WHAT THE TASK REQUIRES:
Copy all of the material below line for line, changing nothing.

(Stored dataset material)
★ ★ ★ ★ ★

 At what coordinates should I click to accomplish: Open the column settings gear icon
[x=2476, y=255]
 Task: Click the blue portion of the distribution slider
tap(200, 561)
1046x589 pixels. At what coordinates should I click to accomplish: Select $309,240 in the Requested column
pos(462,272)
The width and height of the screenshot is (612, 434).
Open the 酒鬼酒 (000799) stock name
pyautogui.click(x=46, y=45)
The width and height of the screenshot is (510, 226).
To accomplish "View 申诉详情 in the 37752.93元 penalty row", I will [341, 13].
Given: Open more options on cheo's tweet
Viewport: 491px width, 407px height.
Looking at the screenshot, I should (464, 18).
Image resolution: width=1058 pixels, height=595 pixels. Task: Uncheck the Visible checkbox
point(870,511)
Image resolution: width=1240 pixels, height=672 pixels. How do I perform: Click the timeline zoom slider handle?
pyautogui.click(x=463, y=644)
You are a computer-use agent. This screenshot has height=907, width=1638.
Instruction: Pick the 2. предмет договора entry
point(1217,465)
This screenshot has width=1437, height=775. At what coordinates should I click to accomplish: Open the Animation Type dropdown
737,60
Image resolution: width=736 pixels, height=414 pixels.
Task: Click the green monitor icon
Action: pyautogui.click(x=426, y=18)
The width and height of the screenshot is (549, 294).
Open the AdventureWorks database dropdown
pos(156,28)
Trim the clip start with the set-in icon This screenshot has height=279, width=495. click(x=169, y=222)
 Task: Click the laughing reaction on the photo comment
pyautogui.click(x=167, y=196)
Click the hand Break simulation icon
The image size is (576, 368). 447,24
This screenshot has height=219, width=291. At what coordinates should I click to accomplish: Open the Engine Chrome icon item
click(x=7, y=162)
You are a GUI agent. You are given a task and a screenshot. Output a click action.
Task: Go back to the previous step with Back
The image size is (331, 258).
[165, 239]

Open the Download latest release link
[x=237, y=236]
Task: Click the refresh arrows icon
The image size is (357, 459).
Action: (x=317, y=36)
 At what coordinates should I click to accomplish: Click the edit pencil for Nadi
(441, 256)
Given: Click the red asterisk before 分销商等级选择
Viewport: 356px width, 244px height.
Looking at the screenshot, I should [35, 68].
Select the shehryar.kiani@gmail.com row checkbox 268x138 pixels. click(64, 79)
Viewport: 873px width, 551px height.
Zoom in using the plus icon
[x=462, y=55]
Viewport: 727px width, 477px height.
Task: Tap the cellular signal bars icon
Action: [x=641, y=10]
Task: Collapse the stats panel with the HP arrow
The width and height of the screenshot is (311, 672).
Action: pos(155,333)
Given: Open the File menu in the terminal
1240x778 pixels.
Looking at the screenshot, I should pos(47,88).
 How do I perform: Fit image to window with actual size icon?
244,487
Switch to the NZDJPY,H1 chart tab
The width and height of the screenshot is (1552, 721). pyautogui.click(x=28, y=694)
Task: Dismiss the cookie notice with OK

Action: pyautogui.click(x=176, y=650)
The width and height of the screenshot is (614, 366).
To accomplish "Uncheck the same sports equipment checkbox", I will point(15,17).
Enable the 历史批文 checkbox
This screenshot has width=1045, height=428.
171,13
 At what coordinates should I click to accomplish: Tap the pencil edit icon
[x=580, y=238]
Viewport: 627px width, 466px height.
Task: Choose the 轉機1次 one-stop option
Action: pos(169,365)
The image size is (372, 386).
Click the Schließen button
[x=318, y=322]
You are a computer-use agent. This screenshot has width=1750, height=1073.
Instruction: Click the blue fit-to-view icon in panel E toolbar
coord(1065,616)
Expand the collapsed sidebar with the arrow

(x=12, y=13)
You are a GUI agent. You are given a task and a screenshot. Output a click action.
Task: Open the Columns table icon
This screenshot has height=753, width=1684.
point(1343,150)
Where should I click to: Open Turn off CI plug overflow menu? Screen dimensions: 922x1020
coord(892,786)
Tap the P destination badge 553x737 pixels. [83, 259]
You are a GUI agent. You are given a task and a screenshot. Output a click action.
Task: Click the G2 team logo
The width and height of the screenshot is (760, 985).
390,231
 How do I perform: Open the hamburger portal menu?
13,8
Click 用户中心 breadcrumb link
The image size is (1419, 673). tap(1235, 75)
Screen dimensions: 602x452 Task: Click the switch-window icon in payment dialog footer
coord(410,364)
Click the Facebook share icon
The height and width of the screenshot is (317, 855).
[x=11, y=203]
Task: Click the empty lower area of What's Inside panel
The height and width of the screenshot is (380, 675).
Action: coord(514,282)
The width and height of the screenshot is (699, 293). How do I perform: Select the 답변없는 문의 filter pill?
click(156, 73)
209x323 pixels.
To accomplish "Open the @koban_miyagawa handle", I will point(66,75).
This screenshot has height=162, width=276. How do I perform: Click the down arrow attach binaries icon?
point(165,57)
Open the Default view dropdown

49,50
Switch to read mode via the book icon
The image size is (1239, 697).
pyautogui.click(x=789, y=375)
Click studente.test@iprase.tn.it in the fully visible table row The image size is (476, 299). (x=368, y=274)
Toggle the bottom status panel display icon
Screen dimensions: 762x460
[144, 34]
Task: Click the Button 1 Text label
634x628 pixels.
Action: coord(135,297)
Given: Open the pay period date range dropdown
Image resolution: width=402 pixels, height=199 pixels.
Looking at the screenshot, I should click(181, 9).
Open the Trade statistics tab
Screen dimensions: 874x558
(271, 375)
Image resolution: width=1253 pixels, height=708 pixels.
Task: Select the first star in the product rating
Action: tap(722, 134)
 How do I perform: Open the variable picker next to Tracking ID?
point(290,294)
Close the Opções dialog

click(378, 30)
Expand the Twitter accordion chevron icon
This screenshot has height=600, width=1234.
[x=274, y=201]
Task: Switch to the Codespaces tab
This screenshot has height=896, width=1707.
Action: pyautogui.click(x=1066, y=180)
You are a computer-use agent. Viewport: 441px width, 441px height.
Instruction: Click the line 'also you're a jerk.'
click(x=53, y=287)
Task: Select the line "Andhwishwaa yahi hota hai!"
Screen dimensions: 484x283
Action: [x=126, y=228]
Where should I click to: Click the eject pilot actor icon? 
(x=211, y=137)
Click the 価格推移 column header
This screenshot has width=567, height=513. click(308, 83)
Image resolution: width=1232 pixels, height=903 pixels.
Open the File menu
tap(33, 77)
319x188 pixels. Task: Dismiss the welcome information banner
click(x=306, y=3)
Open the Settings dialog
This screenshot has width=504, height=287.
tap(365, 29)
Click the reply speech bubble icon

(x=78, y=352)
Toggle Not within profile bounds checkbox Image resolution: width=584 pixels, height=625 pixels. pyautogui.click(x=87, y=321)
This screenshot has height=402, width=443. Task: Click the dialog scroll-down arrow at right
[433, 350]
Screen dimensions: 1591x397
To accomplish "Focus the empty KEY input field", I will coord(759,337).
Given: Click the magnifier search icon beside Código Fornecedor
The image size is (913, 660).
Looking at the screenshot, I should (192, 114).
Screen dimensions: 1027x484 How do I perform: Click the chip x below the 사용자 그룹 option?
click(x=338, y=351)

★ ★ ★ ★ ★

ANSWER TO THE EXERCISE:
 At what coordinates should I click to accomplish: Open the column settings gear icon
[x=2476, y=255]
 Task: Click the blue portion of the distribution slider
tap(200, 561)
1046x589 pixels. At what coordinates should I click to accomplish: Select $309,240 in the Requested column
pos(462,272)
The width and height of the screenshot is (612, 434).
Open the 酒鬼酒 (000799) stock name
pyautogui.click(x=46, y=45)
The width and height of the screenshot is (510, 226).
To accomplish "View 申诉详情 in the 37752.93元 penalty row", I will [341, 13].
Given: Open more options on cheo's tweet
Viewport: 491px width, 407px height.
Looking at the screenshot, I should (464, 18).
Image resolution: width=1058 pixels, height=595 pixels. Task: Uncheck the Visible checkbox
point(870,511)
Image resolution: width=1240 pixels, height=672 pixels. How do I perform: Click the timeline zoom slider handle?
pyautogui.click(x=463, y=644)
You are a computer-use agent. This screenshot has height=907, width=1638.
Instruction: Pick the 2. предмет договора entry
point(1217,465)
This screenshot has width=1437, height=775. At what coordinates should I click to accomplish: Open the Animation Type dropdown
737,60
Image resolution: width=736 pixels, height=414 pixels.
Task: Click the green monitor icon
Action: pyautogui.click(x=426, y=18)
The width and height of the screenshot is (549, 294).
Open the AdventureWorks database dropdown
pos(156,28)
Trim the clip start with the set-in icon This screenshot has height=279, width=495. click(x=169, y=222)
 Task: Click the laughing reaction on the photo comment
pyautogui.click(x=167, y=196)
Click the hand Break simulation icon
The image size is (576, 368). 447,24
This screenshot has height=219, width=291. At what coordinates should I click to accomplish: Open the Engine Chrome icon item
click(x=7, y=162)
You are a GUI agent. You are given a task and a screenshot. Output a click action.
Task: Go back to the previous step with Back
The image size is (331, 258).
[165, 239]

Open the Download latest release link
[x=237, y=236]
Task: Click the refresh arrows icon
The image size is (357, 459).
Action: (x=317, y=36)
 At what coordinates should I click to accomplish: Click the edit pencil for Nadi
(441, 256)
Given: Click the red asterisk before 分销商等级选择
Viewport: 356px width, 244px height.
Looking at the screenshot, I should [35, 68].
Select the shehryar.kiani@gmail.com row checkbox 268x138 pixels. click(64, 79)
Viewport: 873px width, 551px height.
Zoom in using the plus icon
[x=462, y=55]
Viewport: 727px width, 477px height.
Task: Tap the cellular signal bars icon
Action: [x=641, y=10]
Task: Collapse the stats panel with the HP arrow
The width and height of the screenshot is (311, 672).
Action: pos(155,333)
Given: Open the File menu in the terminal
1240x778 pixels.
Looking at the screenshot, I should pos(47,88).
 How do I perform: Fit image to window with actual size icon?
244,487
Switch to the NZDJPY,H1 chart tab
The width and height of the screenshot is (1552, 721). pyautogui.click(x=28, y=694)
Task: Dismiss the cookie notice with OK

Action: pyautogui.click(x=176, y=650)
The width and height of the screenshot is (614, 366).
To accomplish "Uncheck the same sports equipment checkbox", I will point(15,17).
Enable the 历史批文 checkbox
This screenshot has width=1045, height=428.
171,13
 At what coordinates should I click to accomplish: Tap the pencil edit icon
[x=580, y=238]
Viewport: 627px width, 466px height.
Task: Choose the 轉機1次 one-stop option
Action: pos(169,365)
The image size is (372, 386).
Click the Schließen button
[x=318, y=322]
You are a computer-use agent. This screenshot has width=1750, height=1073.
Instruction: Click the blue fit-to-view icon in panel E toolbar
coord(1065,616)
Expand the collapsed sidebar with the arrow

(x=12, y=13)
You are a GUI agent. You are given a task and a screenshot. Output a click action.
Task: Open the Columns table icon
This screenshot has height=753, width=1684.
point(1343,150)
Where should I click to: Open Turn off CI plug overflow menu? Screen dimensions: 922x1020
coord(892,786)
Tap the P destination badge 553x737 pixels. [83, 259]
You are a GUI agent. You are given a task and a screenshot. Output a click action.
Task: Click the G2 team logo
The width and height of the screenshot is (760, 985).
390,231
 How do I perform: Open the hamburger portal menu?
13,8
Click 用户中心 breadcrumb link
The image size is (1419, 673). tap(1235, 75)
Screen dimensions: 602x452 Task: Click the switch-window icon in payment dialog footer
coord(410,364)
Click the Facebook share icon
The height and width of the screenshot is (317, 855).
[x=11, y=203]
Task: Click the empty lower area of What's Inside panel
The height and width of the screenshot is (380, 675).
Action: coord(514,282)
The width and height of the screenshot is (699, 293). How do I perform: Select the 답변없는 문의 filter pill?
click(156, 73)
209x323 pixels.
To accomplish "Open the @koban_miyagawa handle", I will point(66,75).
This screenshot has height=162, width=276. How do I perform: Click the down arrow attach binaries icon?
point(165,57)
Open the Default view dropdown

49,50
Switch to read mode via the book icon
The image size is (1239, 697).
pyautogui.click(x=789, y=375)
Click studente.test@iprase.tn.it in the fully visible table row The image size is (476, 299). (x=368, y=274)
Toggle the bottom status panel display icon
Screen dimensions: 762x460
[144, 34]
Task: Click the Button 1 Text label
634x628 pixels.
Action: coord(135,297)
Given: Open the pay period date range dropdown
Image resolution: width=402 pixels, height=199 pixels.
Looking at the screenshot, I should click(181, 9).
Open the Trade statistics tab
Screen dimensions: 874x558
(271, 375)
Image resolution: width=1253 pixels, height=708 pixels.
Task: Select the first star in the product rating
Action: tap(722, 134)
 How do I perform: Open the variable picker next to Tracking ID?
point(290,294)
Close the Opções dialog

click(378, 30)
Expand the Twitter accordion chevron icon
This screenshot has height=600, width=1234.
[x=274, y=201]
Task: Switch to the Codespaces tab
This screenshot has height=896, width=1707.
Action: pyautogui.click(x=1066, y=180)
You are a computer-use agent. Viewport: 441px width, 441px height.
Instruction: Click the line 'also you're a jerk.'
click(x=53, y=287)
Task: Select the line "Andhwishwaa yahi hota hai!"
Screen dimensions: 484x283
Action: [x=126, y=228]
Where should I click to: Click the eject pilot actor icon? 
(x=211, y=137)
Click the 価格推移 column header
This screenshot has width=567, height=513. click(308, 83)
Image resolution: width=1232 pixels, height=903 pixels.
Open the File menu
tap(33, 77)
319x188 pixels. Task: Dismiss the welcome information banner
click(x=306, y=3)
Open the Settings dialog
This screenshot has width=504, height=287.
tap(365, 29)
Click the reply speech bubble icon

(x=78, y=352)
Toggle Not within profile bounds checkbox Image resolution: width=584 pixels, height=625 pixels. pyautogui.click(x=87, y=321)
This screenshot has height=402, width=443. Task: Click the dialog scroll-down arrow at right
[433, 350]
Screen dimensions: 1591x397
To accomplish "Focus the empty KEY input field", I will coord(759,337).
Given: Click the magnifier search icon beside Código Fornecedor
The image size is (913, 660).
Looking at the screenshot, I should (192, 114).
Screen dimensions: 1027x484 How do I perform: Click the chip x below the 사용자 그룹 option?
click(x=338, y=351)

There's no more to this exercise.